▶ To be done: List each line in the items below that contains the word "Steam", copying every such line in full.

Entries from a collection
------

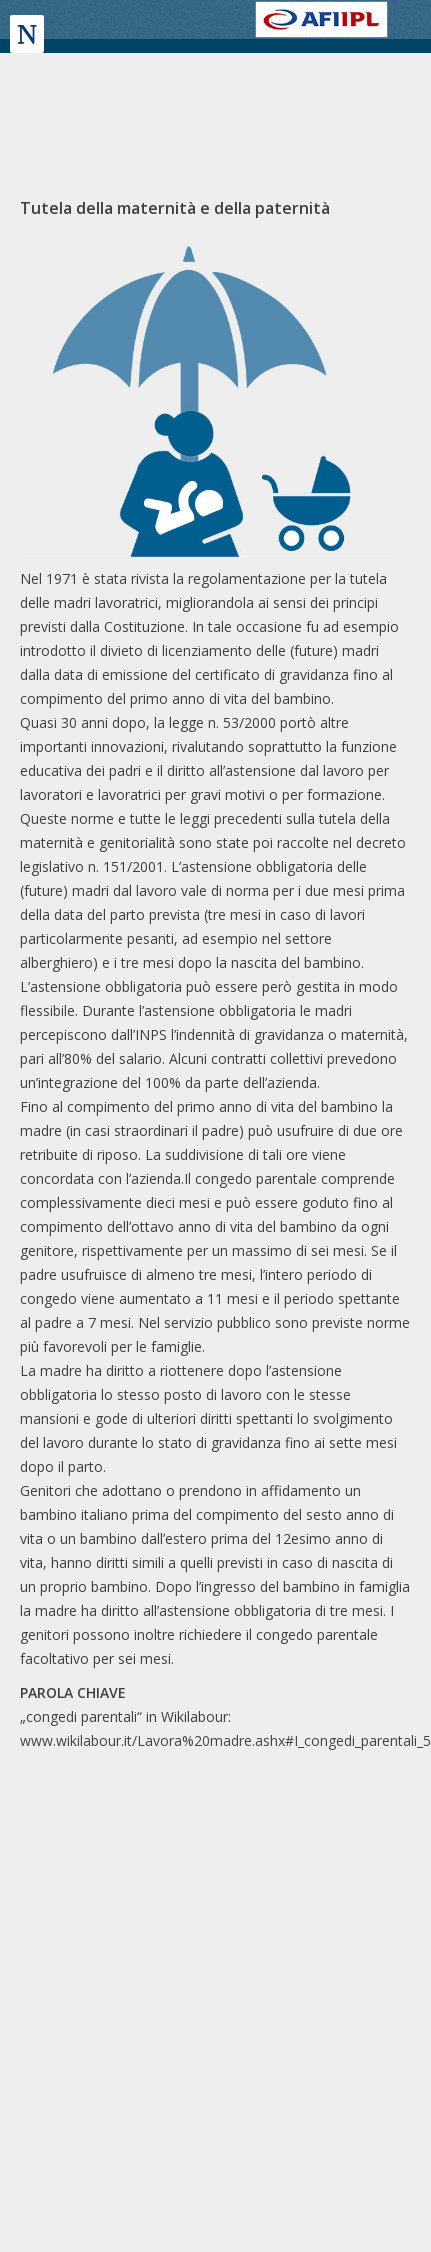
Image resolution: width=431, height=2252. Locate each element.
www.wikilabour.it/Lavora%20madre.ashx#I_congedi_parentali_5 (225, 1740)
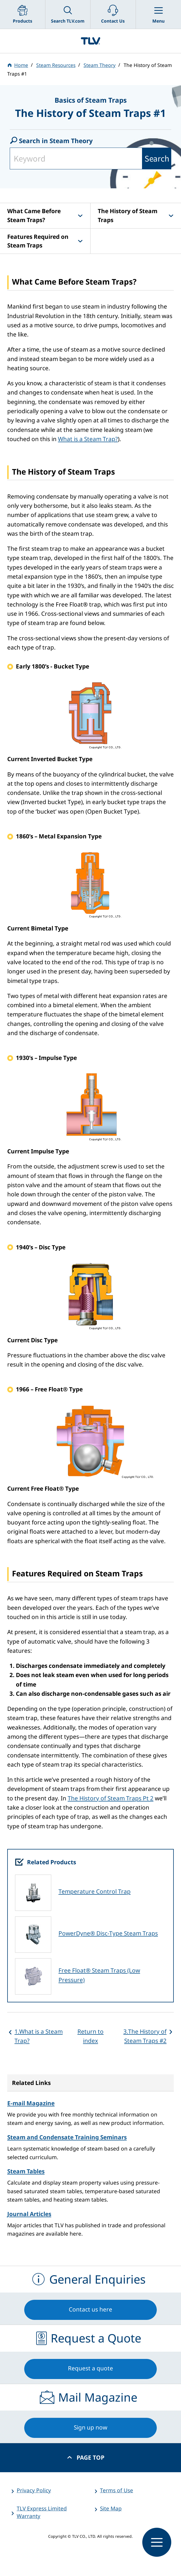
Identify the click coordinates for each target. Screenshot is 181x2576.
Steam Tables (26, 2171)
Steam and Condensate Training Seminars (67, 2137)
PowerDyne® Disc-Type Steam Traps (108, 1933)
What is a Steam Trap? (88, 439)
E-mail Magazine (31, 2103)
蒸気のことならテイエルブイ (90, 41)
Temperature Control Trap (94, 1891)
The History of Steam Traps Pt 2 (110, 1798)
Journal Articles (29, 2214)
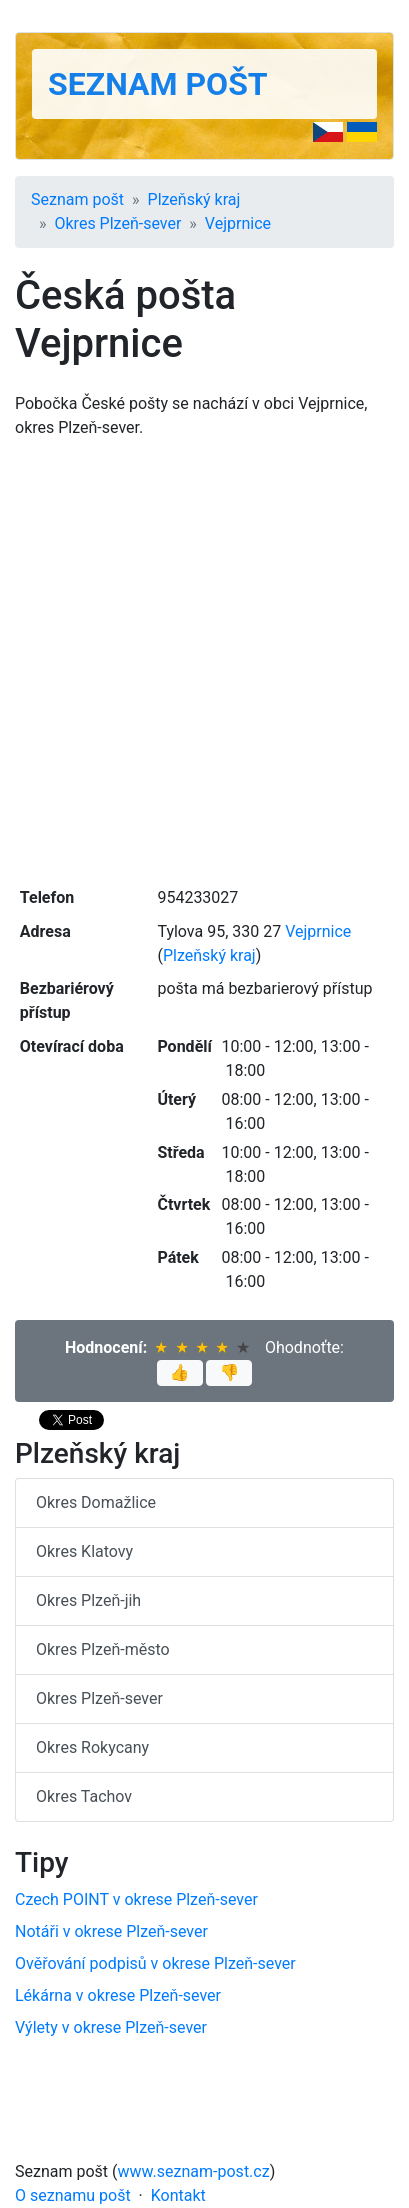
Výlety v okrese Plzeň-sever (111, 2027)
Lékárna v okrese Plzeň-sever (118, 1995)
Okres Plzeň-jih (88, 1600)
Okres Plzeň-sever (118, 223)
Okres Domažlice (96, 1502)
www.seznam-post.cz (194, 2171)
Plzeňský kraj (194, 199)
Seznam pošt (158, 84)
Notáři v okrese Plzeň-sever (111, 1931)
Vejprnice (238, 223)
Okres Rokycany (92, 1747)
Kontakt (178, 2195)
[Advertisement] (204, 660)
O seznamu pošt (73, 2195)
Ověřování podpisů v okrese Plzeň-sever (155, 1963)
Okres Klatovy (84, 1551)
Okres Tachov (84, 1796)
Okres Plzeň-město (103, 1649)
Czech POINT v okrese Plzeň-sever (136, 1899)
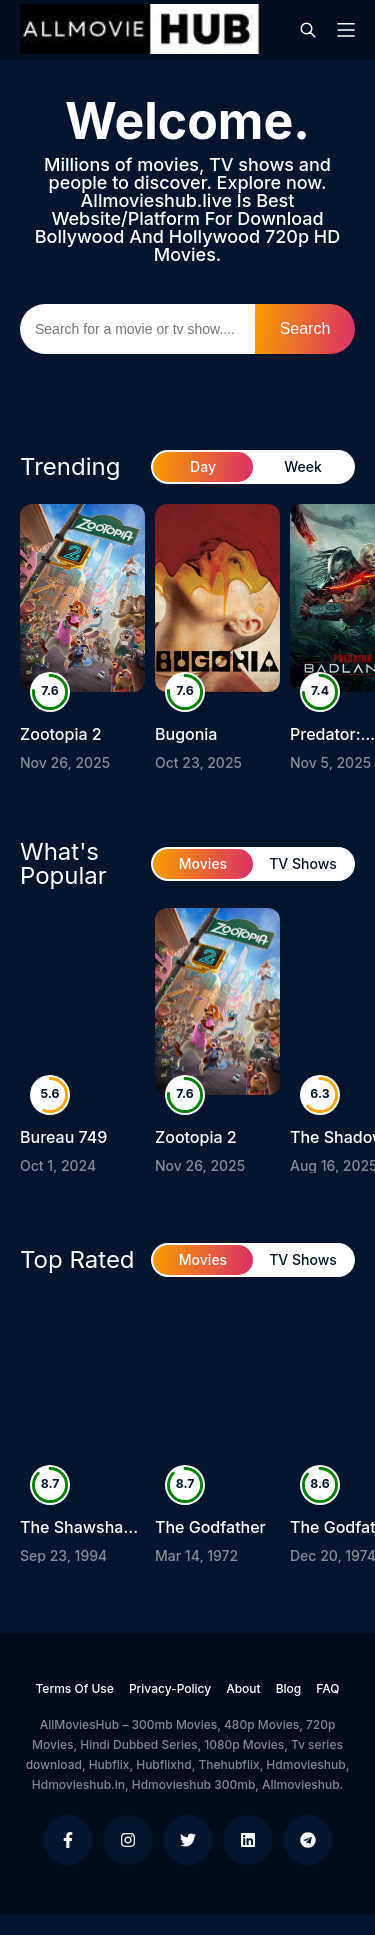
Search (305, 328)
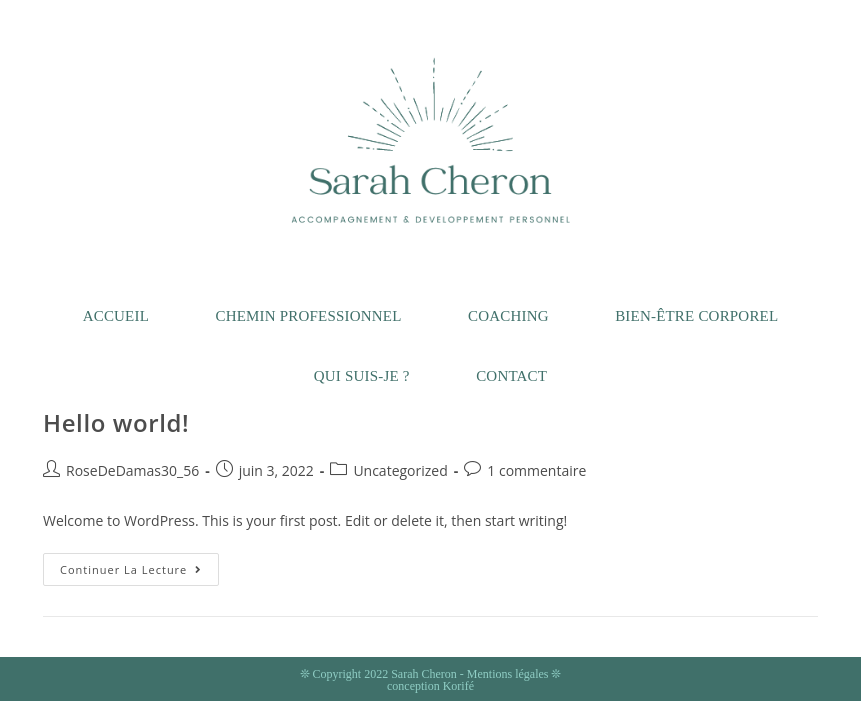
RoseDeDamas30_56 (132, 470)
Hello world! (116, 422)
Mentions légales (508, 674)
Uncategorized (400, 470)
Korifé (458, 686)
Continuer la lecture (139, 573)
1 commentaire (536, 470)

------

▶ Response below:
Steam Tables (26, 2171)
Steam and Condensate Training Seminars (67, 2137)
PowerDyne® Disc-Type Steam Traps (108, 1933)
What is a Steam Trap? (88, 439)
The History of Steam Traps Pt 2 (110, 1798)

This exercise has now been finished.